Non ritenendo di poter accettare la direzione del Corriere della Sera offertagli da Paolo Mieli e Gianni Agnelli, decise di fondare una nuova testata insieme agli altri quaranta giornalisti dimissionari, La Voce, nome che scelse in omaggio a Giuseppe Prezzolini.

La nuova impresa tuttavia non ebbe vita lunga, non riuscendo ad ottenere nel tempo un sufficiente volume di vendite, nonostante un esordio di 400.000 copie. Come egli stesso ebbe modo di dire, La Voce si proponeva un fenomeno troppo ambizioso: nella sua idea iniziale la nuova testata doveva essere un settimanale, o un mensile, sul modello de Il Mondo di Mario Pannunzio: di conseguenza la progettazione della "terza pagina", la sezione culturale, risultò particolarmente curata; tuttavia, il numero di giornalisti alle sue dipendenze lo spinsero verso un quotidiano. Tra questi un giovane Beppe Severgnini, Marco Travaglio e Peter Gomez, ora giornalisti e scrittori di fama internazionale.

• • • • •

§ **COMPITI DA SVOLGERE**
[a] Elenchi tutte le persone citate per nome nel brano su La Voce.
[b] Riassuma in due frasi il brano su La Voce.
[c] Secondo il brano su La Voce, con quante copie esordì la nuova testata?

• • • • •

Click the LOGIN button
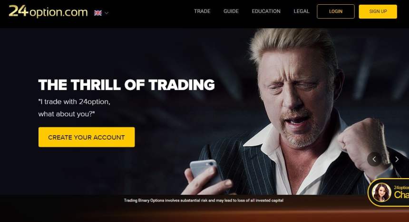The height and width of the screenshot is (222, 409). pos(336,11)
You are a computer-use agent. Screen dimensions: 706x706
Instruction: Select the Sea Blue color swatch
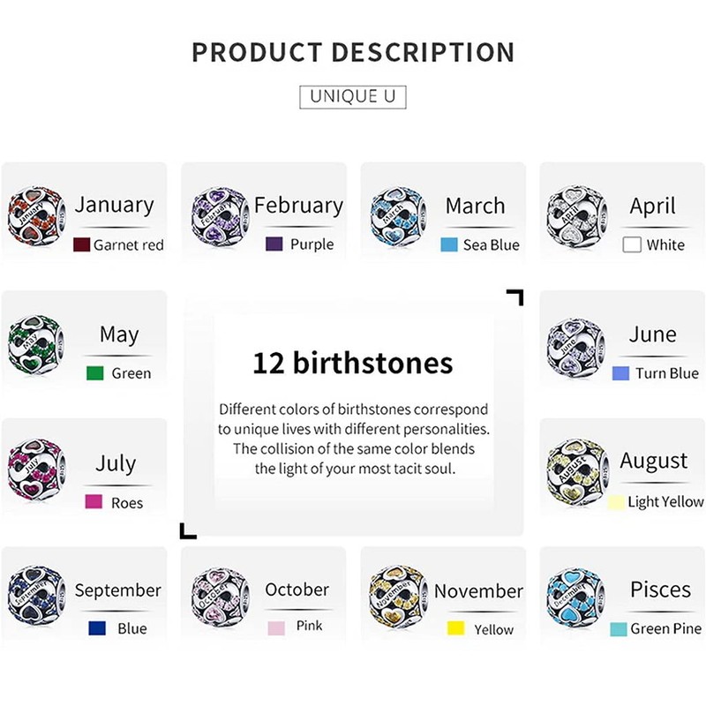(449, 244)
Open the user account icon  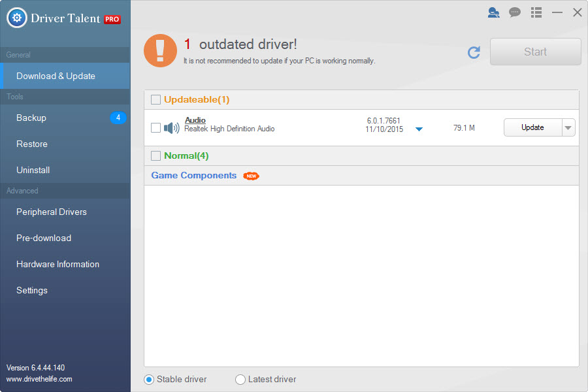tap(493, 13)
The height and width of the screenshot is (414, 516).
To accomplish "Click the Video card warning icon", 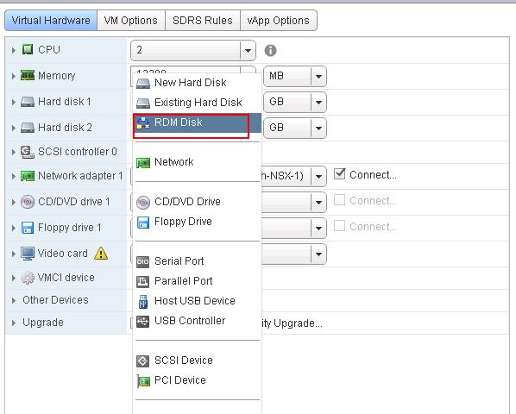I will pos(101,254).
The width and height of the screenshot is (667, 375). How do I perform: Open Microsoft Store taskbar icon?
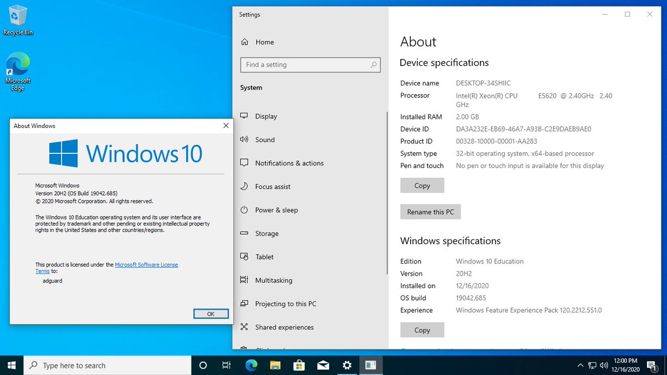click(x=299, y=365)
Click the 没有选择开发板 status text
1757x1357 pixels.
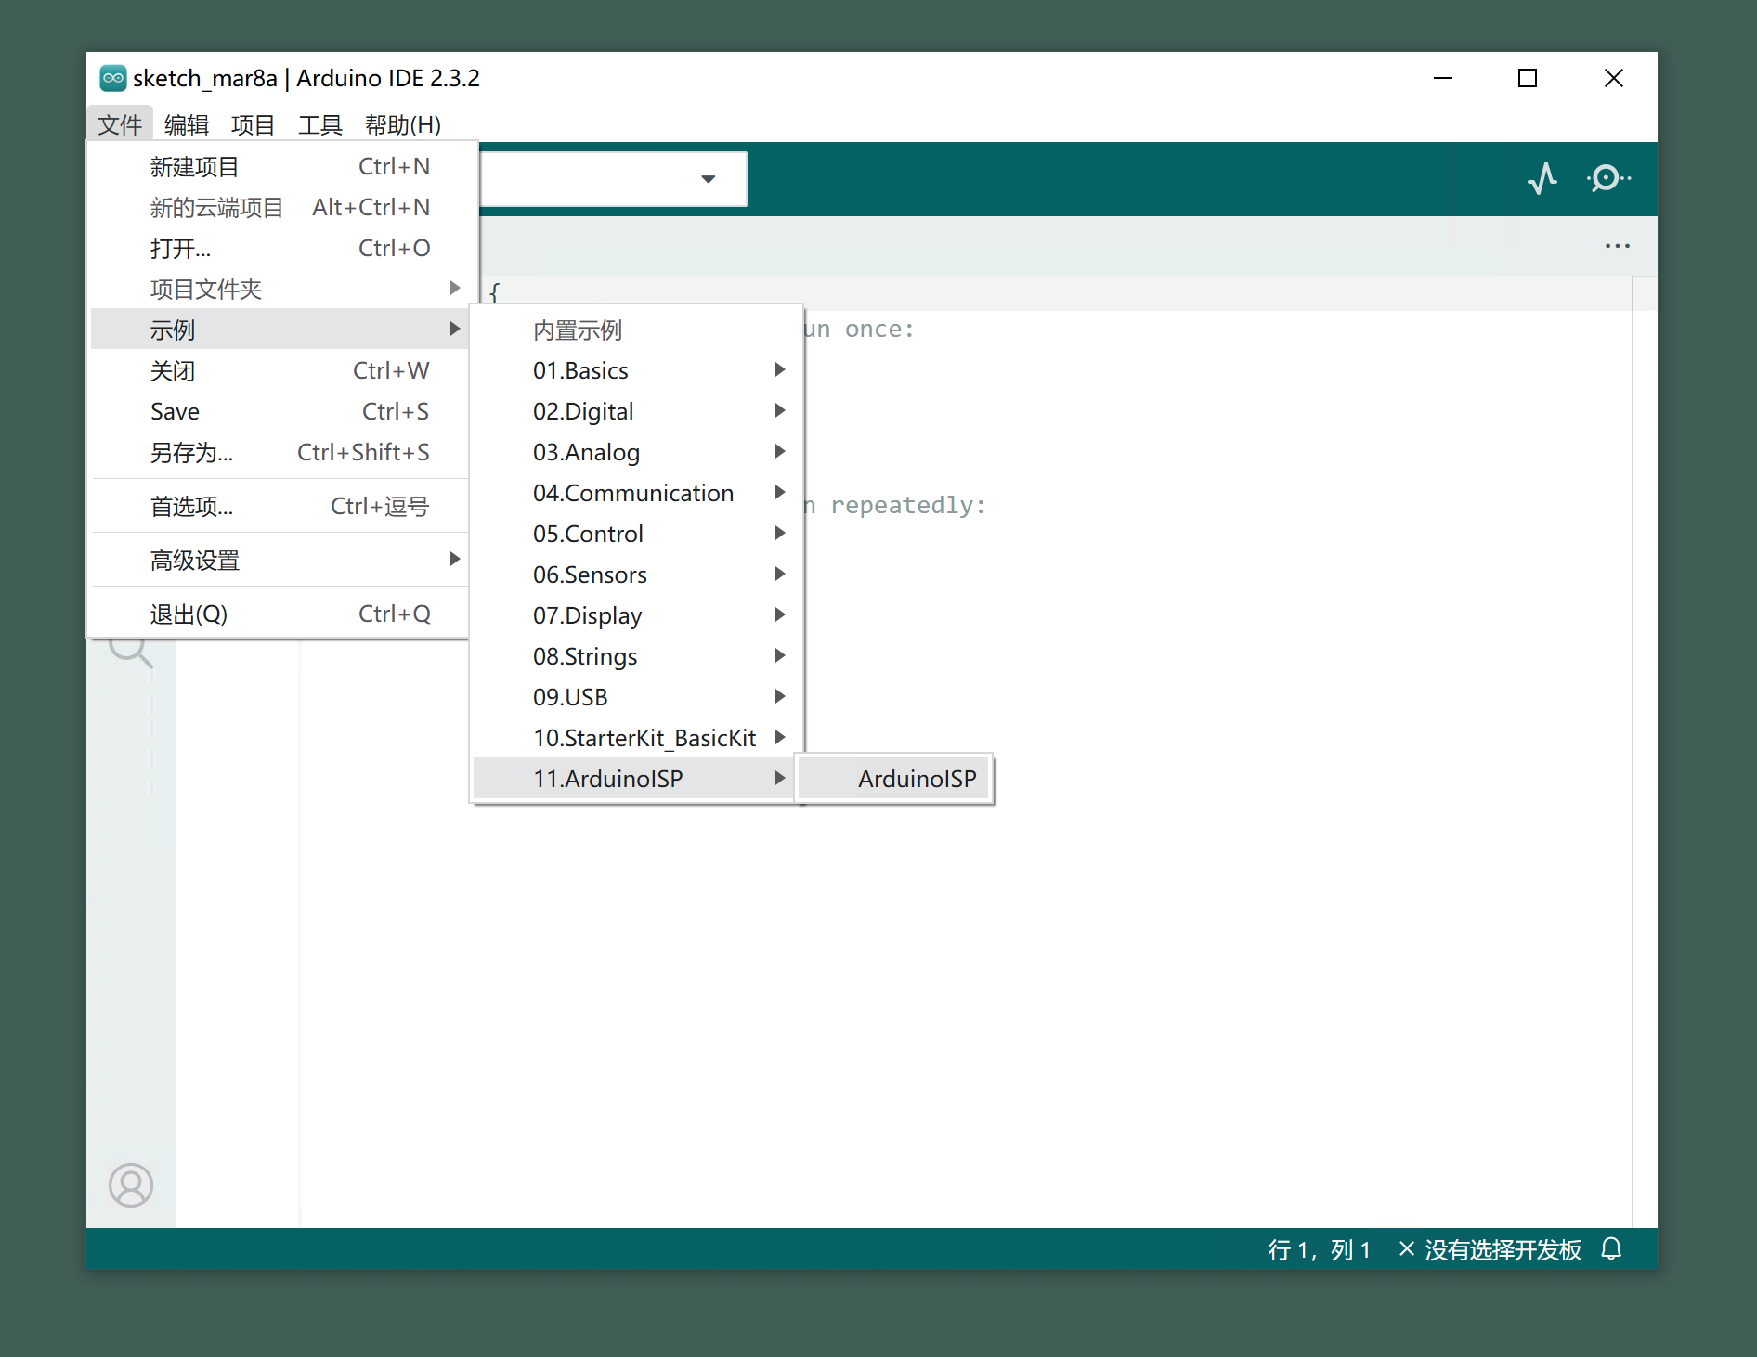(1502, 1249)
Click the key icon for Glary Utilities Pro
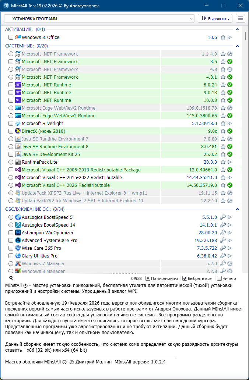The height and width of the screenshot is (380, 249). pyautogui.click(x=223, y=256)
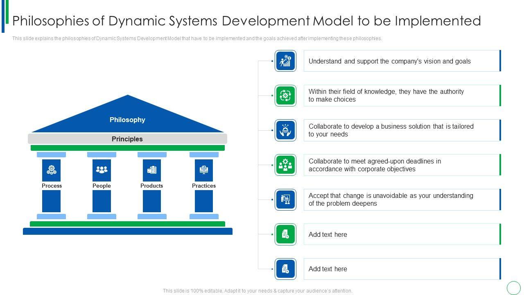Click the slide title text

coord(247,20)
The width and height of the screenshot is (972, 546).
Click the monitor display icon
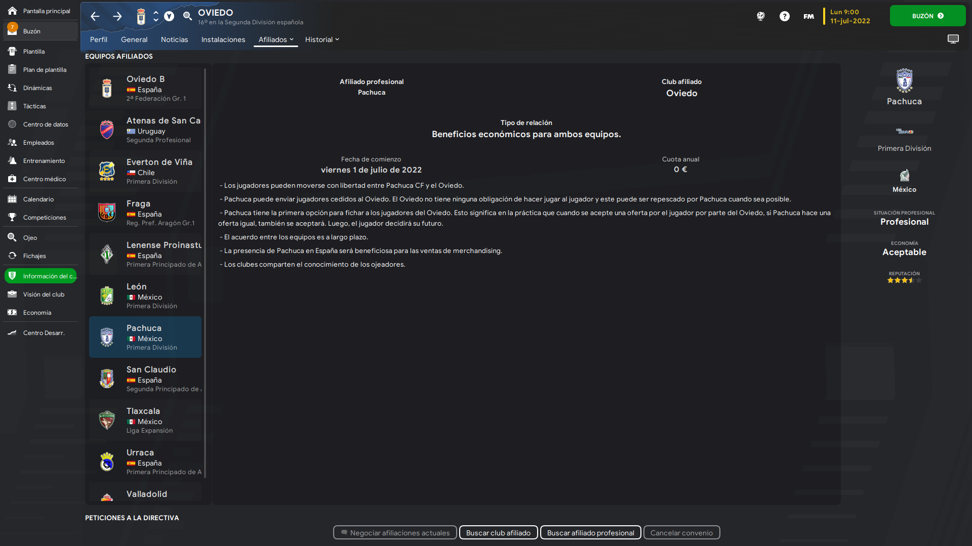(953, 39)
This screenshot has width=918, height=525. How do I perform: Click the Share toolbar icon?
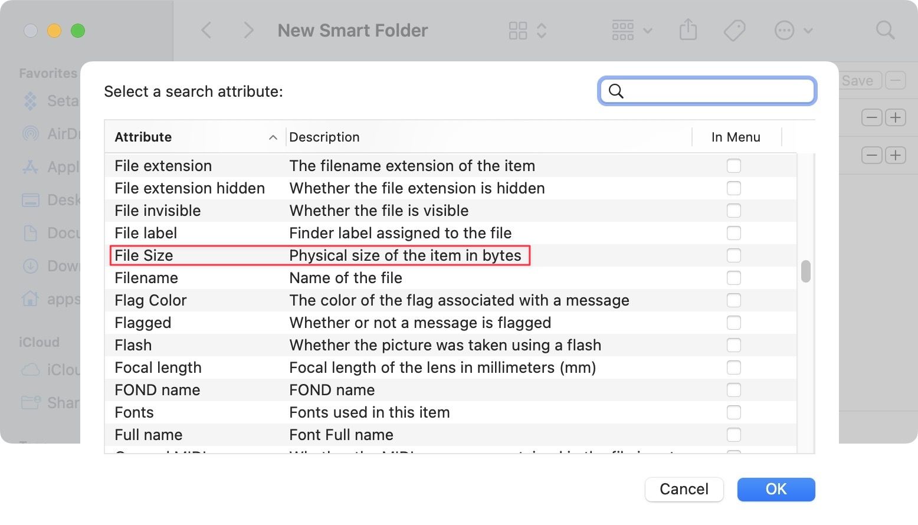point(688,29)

• • • • •

§ **ELENCO SOLUZIONI**
[a] Paolo Mieli, Gianni Agnelli, Giuseppe Prezzolini, Mario Pannunzio, Beppe Severgnini, Marco Travaglio, Peter Gomez

[b] Dopo il rifiuto della direzione del Corriere della Sera, offerta da Paolo Mieli e Gianni Agnelli, venne fondata La Voce insieme ad altri quaranta giornalisti dimissionari, con un nome scelto in omaggio a Giuseppe Prezzolini. Pur esordendo con 400.000 copie, il giornale non ebbe vita lunga per vendite insufficienti, anche perché il progetto, nato come settimanale o mensile sul modello de Il Mondo, fu spinto verso il quotidiano dal numero di giornalisti impiegati.

[c] Con 400.000 copie.